• [Task item]:
Take the data that follows and return it exactly.

[Opening Data provided section]

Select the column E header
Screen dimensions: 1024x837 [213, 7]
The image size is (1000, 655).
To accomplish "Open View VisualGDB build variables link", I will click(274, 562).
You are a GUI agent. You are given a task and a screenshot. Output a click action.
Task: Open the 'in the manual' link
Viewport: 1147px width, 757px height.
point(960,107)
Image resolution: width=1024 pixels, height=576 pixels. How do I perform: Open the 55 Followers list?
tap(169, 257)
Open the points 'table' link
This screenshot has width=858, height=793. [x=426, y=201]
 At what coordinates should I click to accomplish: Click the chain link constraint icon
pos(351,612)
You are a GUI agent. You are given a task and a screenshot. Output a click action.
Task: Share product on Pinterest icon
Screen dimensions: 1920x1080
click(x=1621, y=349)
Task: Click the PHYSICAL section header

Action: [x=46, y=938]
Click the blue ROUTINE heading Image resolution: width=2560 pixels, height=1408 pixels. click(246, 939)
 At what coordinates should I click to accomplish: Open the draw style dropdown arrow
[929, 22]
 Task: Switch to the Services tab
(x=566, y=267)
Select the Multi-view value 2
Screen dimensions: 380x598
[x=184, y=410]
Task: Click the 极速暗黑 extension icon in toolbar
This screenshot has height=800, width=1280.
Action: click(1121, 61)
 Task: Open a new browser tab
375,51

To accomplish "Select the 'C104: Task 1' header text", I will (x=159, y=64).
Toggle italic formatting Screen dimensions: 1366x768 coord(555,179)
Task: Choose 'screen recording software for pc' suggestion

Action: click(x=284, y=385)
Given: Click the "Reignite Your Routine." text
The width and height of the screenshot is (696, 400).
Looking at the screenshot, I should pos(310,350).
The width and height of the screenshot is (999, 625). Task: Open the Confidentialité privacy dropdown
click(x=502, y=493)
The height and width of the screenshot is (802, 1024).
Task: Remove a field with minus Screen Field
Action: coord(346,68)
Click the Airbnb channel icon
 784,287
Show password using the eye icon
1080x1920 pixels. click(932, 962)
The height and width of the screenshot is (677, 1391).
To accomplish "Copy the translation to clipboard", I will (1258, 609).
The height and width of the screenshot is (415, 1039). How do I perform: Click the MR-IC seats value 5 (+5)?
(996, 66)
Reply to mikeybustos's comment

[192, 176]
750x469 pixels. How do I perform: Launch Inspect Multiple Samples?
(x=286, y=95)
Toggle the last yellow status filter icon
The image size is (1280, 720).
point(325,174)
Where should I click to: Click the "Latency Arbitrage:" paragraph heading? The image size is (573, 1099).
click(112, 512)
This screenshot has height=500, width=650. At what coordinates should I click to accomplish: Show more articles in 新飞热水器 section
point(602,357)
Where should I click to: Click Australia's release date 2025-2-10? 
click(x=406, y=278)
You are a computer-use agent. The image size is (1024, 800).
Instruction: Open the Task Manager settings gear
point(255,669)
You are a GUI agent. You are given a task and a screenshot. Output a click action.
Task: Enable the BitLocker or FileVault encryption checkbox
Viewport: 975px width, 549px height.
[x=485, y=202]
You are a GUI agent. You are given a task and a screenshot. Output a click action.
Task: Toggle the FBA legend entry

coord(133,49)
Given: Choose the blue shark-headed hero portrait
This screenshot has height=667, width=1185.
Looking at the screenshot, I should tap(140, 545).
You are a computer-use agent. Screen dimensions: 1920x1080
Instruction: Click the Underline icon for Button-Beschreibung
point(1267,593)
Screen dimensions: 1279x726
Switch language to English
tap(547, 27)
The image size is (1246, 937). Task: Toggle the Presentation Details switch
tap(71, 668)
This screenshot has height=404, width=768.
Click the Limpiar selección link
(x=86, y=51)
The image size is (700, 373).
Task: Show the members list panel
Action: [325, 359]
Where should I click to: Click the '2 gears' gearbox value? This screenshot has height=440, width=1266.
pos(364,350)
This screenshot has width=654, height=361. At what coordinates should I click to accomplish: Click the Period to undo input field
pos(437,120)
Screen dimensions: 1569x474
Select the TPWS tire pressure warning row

[Closing Data provided section]

• [Solution for this task]:
Select the column E header
Screen dimensions: 1024x837 [213, 7]
The image size is (1000, 655).
To accomplish "Open View VisualGDB build variables link", I will click(274, 562).
You are a GUI agent. You are given a task and a screenshot. Output a click action.
Task: Open the 'in the manual' link
Viewport: 1147px width, 757px height.
point(960,107)
Image resolution: width=1024 pixels, height=576 pixels. How do I perform: Open the 55 Followers list?
tap(169, 257)
Open the points 'table' link
This screenshot has width=858, height=793. [x=426, y=201]
 At what coordinates should I click to accomplish: Click the chain link constraint icon
pos(351,612)
You are a GUI agent. You are given a task and a screenshot. Output a click action.
Task: Share product on Pinterest icon
Screen dimensions: 1920x1080
click(x=1621, y=349)
Task: Click the PHYSICAL section header

Action: [x=46, y=938]
Click the blue ROUTINE heading Image resolution: width=2560 pixels, height=1408 pixels. click(246, 939)
 At what coordinates should I click to accomplish: Open the draw style dropdown arrow
[929, 22]
 Task: Switch to the Services tab
(x=566, y=267)
Select the Multi-view value 2
Screen dimensions: 380x598
[x=184, y=410]
Task: Click the 极速暗黑 extension icon in toolbar
This screenshot has height=800, width=1280.
Action: click(1121, 61)
 Task: Open a new browser tab
375,51

To accomplish "Select the 'C104: Task 1' header text", I will (x=159, y=64).
Toggle italic formatting Screen dimensions: 1366x768 coord(555,179)
Task: Choose 'screen recording software for pc' suggestion

Action: click(x=284, y=385)
Given: Click the "Reignite Your Routine." text
The width and height of the screenshot is (696, 400).
Looking at the screenshot, I should pos(310,350).
The width and height of the screenshot is (999, 625). Task: Open the Confidentialité privacy dropdown
click(x=502, y=493)
The height and width of the screenshot is (802, 1024).
Task: Remove a field with minus Screen Field
Action: coord(346,68)
Click the Airbnb channel icon
 784,287
Show password using the eye icon
1080x1920 pixels. click(932, 962)
The height and width of the screenshot is (677, 1391).
To accomplish "Copy the translation to clipboard", I will (1258, 609).
The height and width of the screenshot is (415, 1039). How do I perform: Click the MR-IC seats value 5 (+5)?
(996, 66)
Reply to mikeybustos's comment

[192, 176]
750x469 pixels. How do I perform: Launch Inspect Multiple Samples?
(x=286, y=95)
Toggle the last yellow status filter icon
The image size is (1280, 720).
point(325,174)
Where should I click to: Click the "Latency Arbitrage:" paragraph heading? The image size is (573, 1099).
click(112, 512)
This screenshot has height=500, width=650. At what coordinates should I click to accomplish: Show more articles in 新飞热水器 section
point(602,357)
Where should I click to: Click Australia's release date 2025-2-10? 
click(x=406, y=278)
You are a computer-use agent. The image size is (1024, 800).
Instruction: Open the Task Manager settings gear
point(255,669)
You are a GUI agent. You are given a task and a screenshot. Output a click action.
Task: Enable the BitLocker or FileVault encryption checkbox
Viewport: 975px width, 549px height.
[x=485, y=202]
You are a GUI agent. You are given a task and a screenshot. Output a click action.
Task: Toggle the FBA legend entry

coord(133,49)
Given: Choose the blue shark-headed hero portrait
This screenshot has height=667, width=1185.
Looking at the screenshot, I should tap(140, 545).
You are a computer-use agent. Screen dimensions: 1920x1080
Instruction: Click the Underline icon for Button-Beschreibung
point(1267,593)
Screen dimensions: 1279x726
Switch language to English
tap(547, 27)
The image size is (1246, 937). Task: Toggle the Presentation Details switch
tap(71, 668)
This screenshot has height=404, width=768.
Click the Limpiar selección link
(x=86, y=51)
The image size is (700, 373).
Task: Show the members list panel
Action: [325, 359]
Where should I click to: Click the '2 gears' gearbox value? This screenshot has height=440, width=1266.
pos(364,350)
This screenshot has width=654, height=361. At what coordinates should I click to accomplish: Click the Period to undo input field
pos(437,120)
Screen dimensions: 1569x474
Select the TPWS tire pressure warning row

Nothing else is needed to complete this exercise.